South Carolina Law Review
Tort law is the best vehicle for allocating the risks and spreading the costs of database intrusion. It can incentivize database possessors (“possessors”) and data subjects to minimize the harm associated with breaches of database security while also balancing each party’s interests. Life is built upon computerized databases and the information of those databases is subject to hackers and other cyber-threats, which can cause catastrophic damage. It is hard to identify hackers; however, a better object for recovery is likely the possessors who fail to prevent or reveal a security breach.

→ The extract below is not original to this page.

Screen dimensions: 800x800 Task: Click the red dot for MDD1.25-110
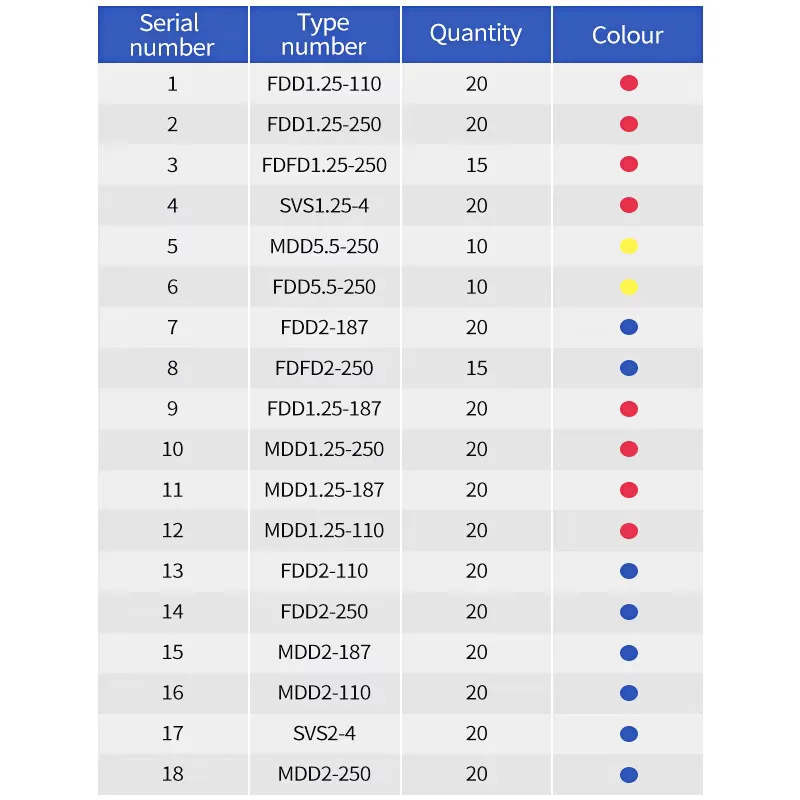pyautogui.click(x=629, y=530)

The law governing database possessors’ liability is far from settled; however, possessors have a duty to: (1) protect the information stored; and (2) disclose evidence of breaches. These duties can arise out of statute, principles of tort law, or the fiduciary duty doctrine, with each of the source shaping the duty imposed on possessors and the scope of their potential liability. The scope of database possessor liability is judiciously limited by the Economic Loss Rule, limiting the scope of potential liability vested upon possessors to Security-Monitoring costs, a remedy that balances the interests of data possessors and subjects. Tort principles, when carefully applied to contemporary cybersecurity, can perform a key role in protecting the economic foundations of modern life.
Vincent R. Johnson, Cybersecurity, Identity Theft, and the Limits of Tort Liability, 57 S.C. L. Rev. 255 (2005).